◆ **Yang Perlu Dikerjakan**:
[A] Jawablah pertanyaan berikut berdasarkan artikel tentang Giri Kedaton:
(i) Siapa yang mendampingi Joko Tingkir saat ia mengumpulkan para adipati?
(ii) Giri Kedaton dikenal sebagai apa dalam beberapa literatur?
(iii) Wilayah mana yang belum dikuasai Sultan Agung di jalur pelabuhan pesisir utara Pulau Jawa?
[B] Tuliskan persis bagian artikel tentang Giri Kedaton, mulai dari "OLEH: FAIZ ABDALA*)" dan berakhir pada "Islam akan besar.".
[C] Teruskan artikel tentang Giri Kedaton dan sejarah Gresik, dimulai setelah kalimat terakhirnya.

◆ **Kutipan Teks**:
============================================================

Menggali Nilai Giri Kedaton, Tansformasi Perpustakaan dan Arsip Menjadi Brinda

oleh -919 Dilihat
FAIZ DUA

OLEH: FAIZ ABDALA*)

SEMASA memimpin Pajang, Joko Tingkir pernah mengumpulkan semua adipati atau penguasa tanah perdikan yang berada di bawah federasi Pajang. Ya, kalau era sekarang, layaknya Presiden Jokowi mengumpulkan para Gubernur atau Bupati. Memberi arahan atau semacam penyelarasan.

Tapi yang menarik. Joko Tingkir tidak sendiri. Ia didampingi sang guru, yakni Prabu Sunan Giri.

Dalam beberapa literatur, Giri Kedaton dikenal sebagai tanah pengukuhan raja-raja Islam. Konon, Joko Tingkir satu di antaranya. Karena itu, Joko Tingkir memiliki garis ideologis yang erat dengan Sunan Giri atau Giri Kedaton. Bahkan, sebab ‘petunjuk’ Sunan Giri pulalah, Joko Tingkir tahu Ki Gede Pemahanan dan Mataram Islam akan besar.

Semasa Mataram Islam berjaya, sedang berkuasa Sultan Agung, ia ingin menguasai semua jalur pelabuhan di pesisir utara Pulau Jawa. Tinggal Gresik yang belum. Tapi Sultan Agung sadar, hanya Ampel yang lebih tua keilmuan dari Giri Kedaton. Sultan Agung pun segan untuk berhadap-hadapan langsung dengan Giri Kedaton. Ia memanfaatkan salah seorang keturunan Ampeldenta yang menjadi menantu Mataram Islam, yakni Pengeran Pekik.

Ya, begitulah Gresik lampau. Punya sejarah besar. Bahkan peradaban. Tentang syahbandar. Jalur perdagangan. Selain Sunan Giri, ada pula Syekh Maulana Malik Ibrahim, sampai Sayid Ali Murtadlo atau Raden Santri. Para pandhita di era Majapahit.

============================================================

◆ **Catatan pencarian elemen**:
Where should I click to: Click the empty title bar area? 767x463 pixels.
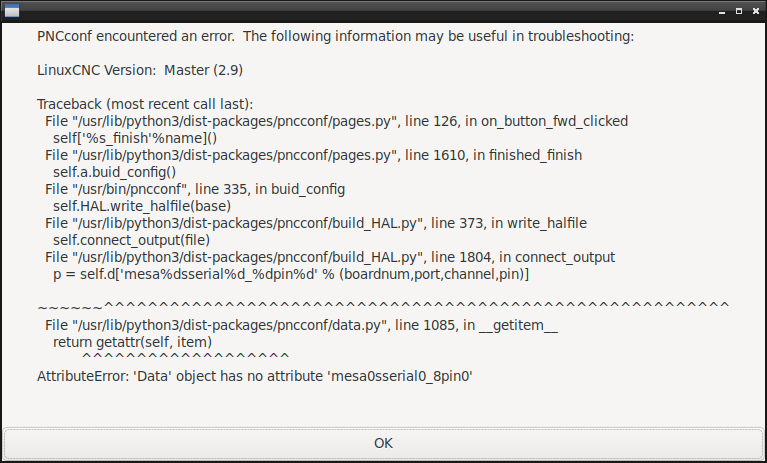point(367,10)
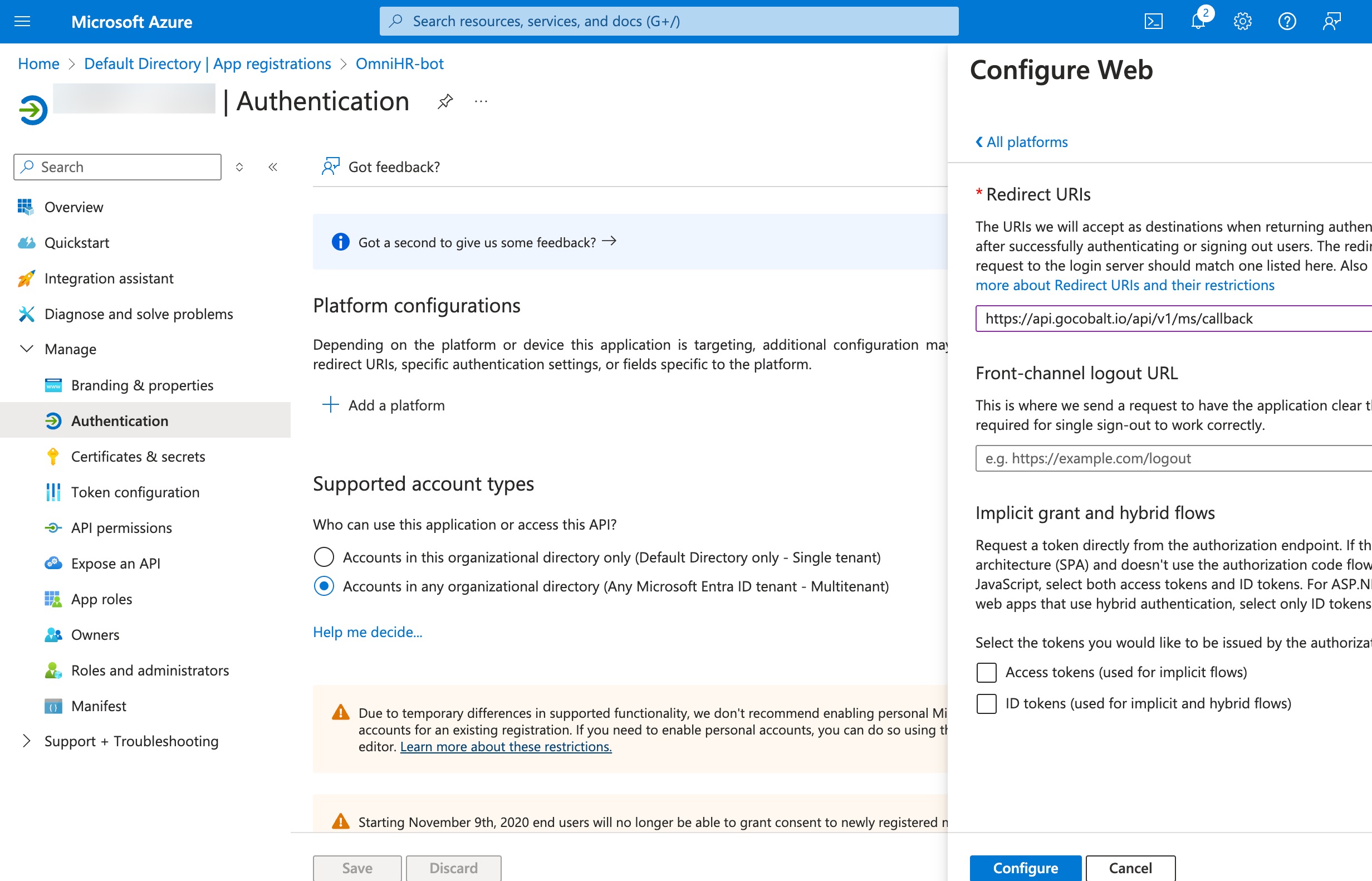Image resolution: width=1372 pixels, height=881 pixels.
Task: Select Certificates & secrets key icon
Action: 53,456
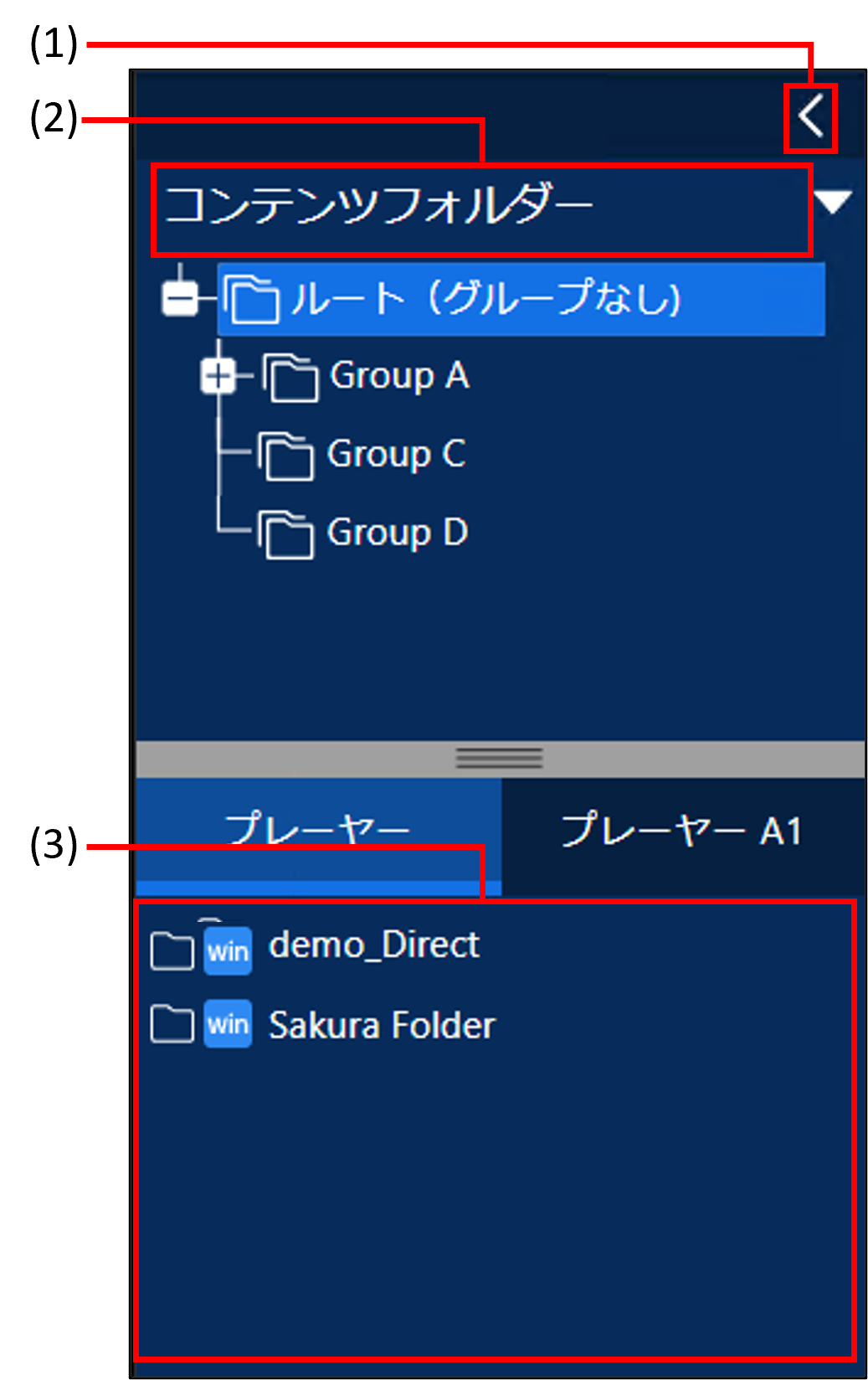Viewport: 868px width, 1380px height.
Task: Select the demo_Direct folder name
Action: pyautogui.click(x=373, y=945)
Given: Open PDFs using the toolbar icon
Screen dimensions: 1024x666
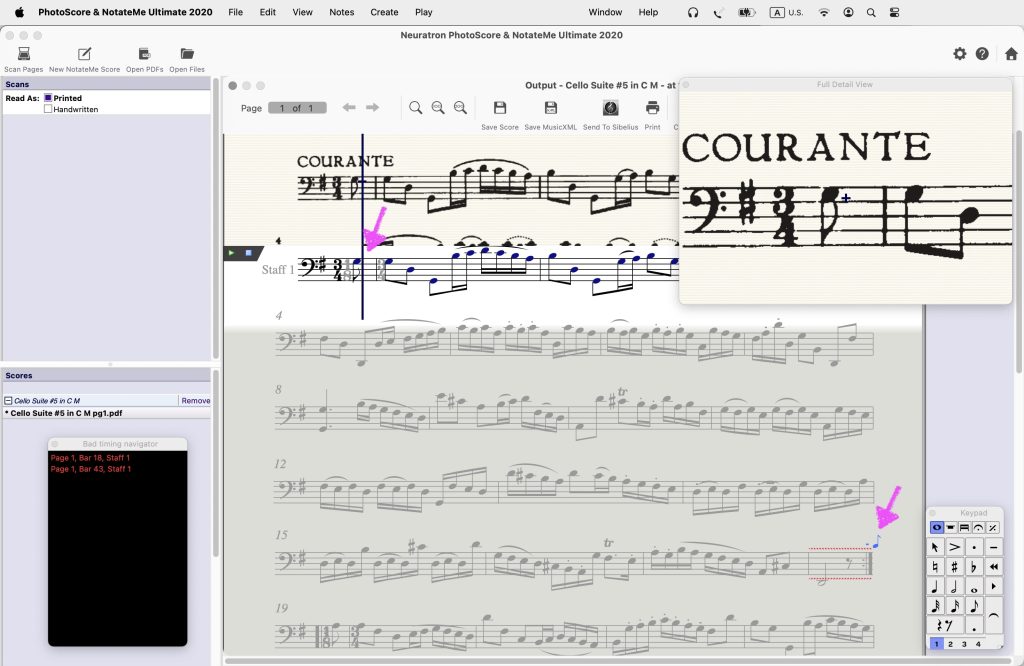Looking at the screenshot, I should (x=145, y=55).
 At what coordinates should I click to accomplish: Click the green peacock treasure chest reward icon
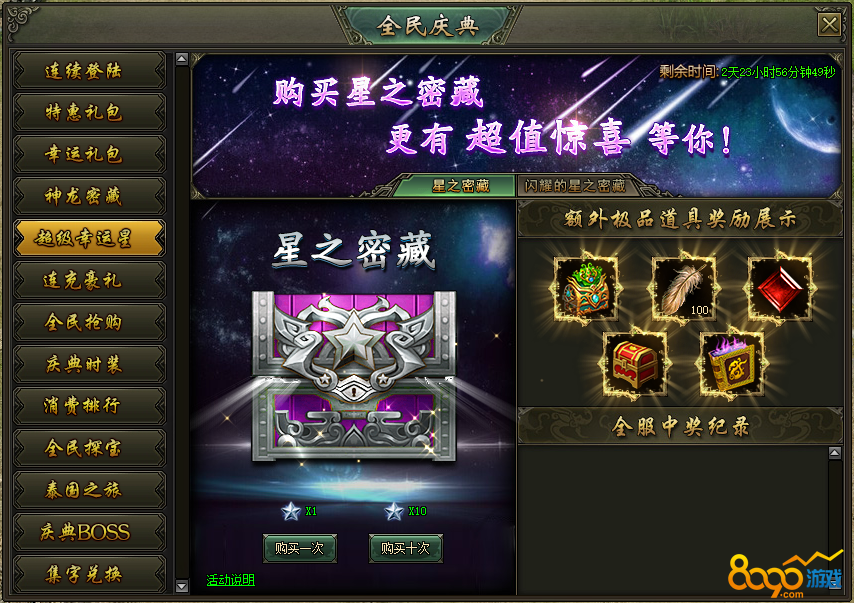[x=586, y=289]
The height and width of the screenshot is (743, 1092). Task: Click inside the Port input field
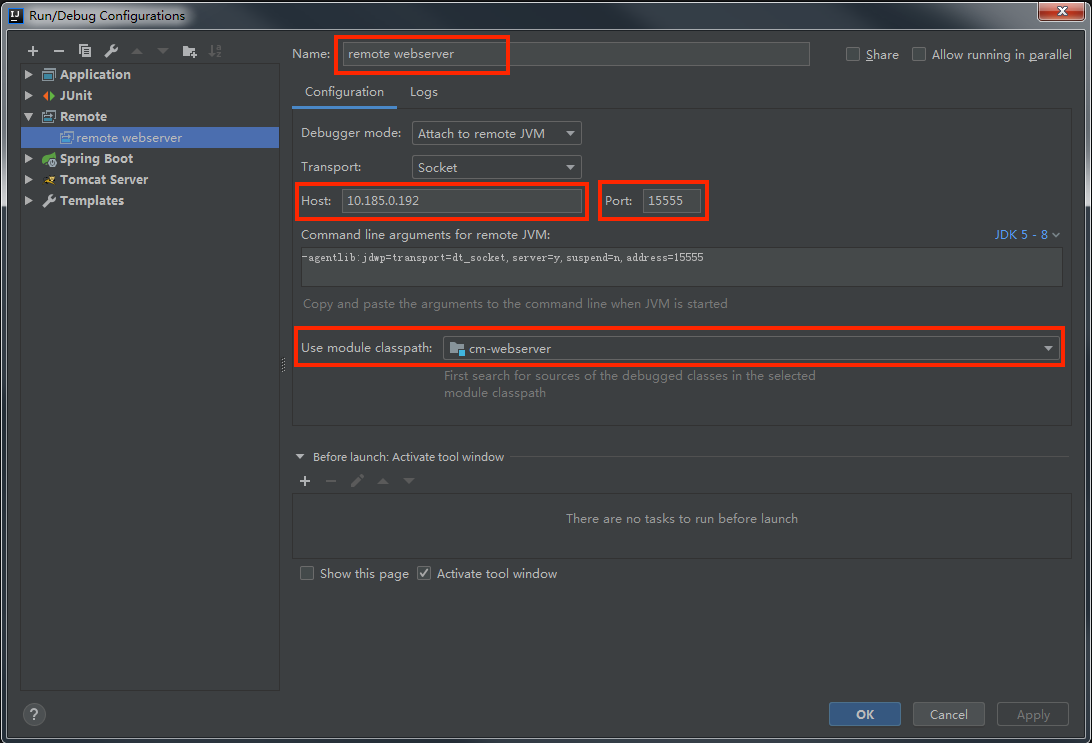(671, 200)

============================================================

◆ **Jawaban Tugas**:
[A]
(i) Gurunya, Prabu Sunan Giri.
(ii) Tanah pengukuhan raja-raja Islam.
(iii) Gresik.

[B]
OLEH: FAIZ ABDALA*)

SEMASA memimpin Pajang, Joko Tingkir pernah mengumpulkan semua adipati atau penguasa tanah perdikan yang berada di bawah federasi Pajang. Ya, kalau era sekarang, layaknya Presiden Jokowi mengumpulkan para Gubernur atau Bupati. Memberi arahan atau semacam penyelarasan.

Tapi yang menarik. Joko Tingkir tidak sendiri. Ia didampingi sang guru, yakni Prabu Sunan Giri.

Dalam beberapa literatur, Giri Kedaton dikenal sebagai tanah pengukuhan raja-raja Islam. Konon, Joko Tingkir satu di antaranya. Karena itu, Joko Tingkir memiliki garis ideologis yang erat dengan Sunan Giri atau Giri Kedaton. Bahkan, sebab ‘petunjuk’ Sunan Giri pulalah, Joko Tingkir tahu Ki Gede Pemahanan dan Mataram Islam akan besar.

[C]
Lantas, apakah tinggalan peradaban itu hanya akan dimaknai sebagai ritus, diziarahi makamnya setiap hari, atau lebih dari itu, tradisi ritusnya kita jaga tapi sekaligus menjadi inspirasi pembangunan?

Kita bisa belajar dari Banyuwangi. Sebuah entitas pinggiran yang ternyata beranjak menjadi salah satu primadona rujukan pembangunan daerah. Bahkan untuk urusan tourism, mulai dilirik para wisatawan sehingga tak selalu terlanjur ke Bali.

Tiga prinsip yang menjadi tumpuan Banyuwangi, yaitu desa, budaya, dan kearifan lokal. Budaya tidak selalu berkonotasi kearifan lokal. Apa yang datang dari luar, juga bisa didefinisikan sebagai budaya. Tapi Banyuwangi, ia tumbuh, beranjak dari kondisi ketertinggalan, dengan corak sosiologisnya.

Pun halnya dengan Kediri. Kabupaten maupun kota. Teknokrasi pembangunan mulai diperkuat dengan agregat kesejarahan. Beberapa produk infrastruktur yang akan mempengaruhi pertumbuhan ekonomi dan PDRB, sebut saja bandara, menginfiltrasi ragam dan motif heritage lokal, khususnya kejayaan Kerajaan Kediri, ke dalam desain arsitektur-nya.

Pun Jembatan Brawijaya, jembatan ikonik di atas sungai Brantas, menjadi memoriar kejayaan Kediri sejak jaman Prabu Airlangga, Jayabaya, hingga Gajah Mada. Sebagai negara agraris, sungai adalah jalur utama hubungan internasional Kerajaan Kediri. Sadar hal itu, pemerintah kota Kediri memperindah jembatan, dan membangun taman kota estetis di bawahnya, sehingga menjadi area strategis untuk pertumbuhan ekonomi dan pusar interaksi warga.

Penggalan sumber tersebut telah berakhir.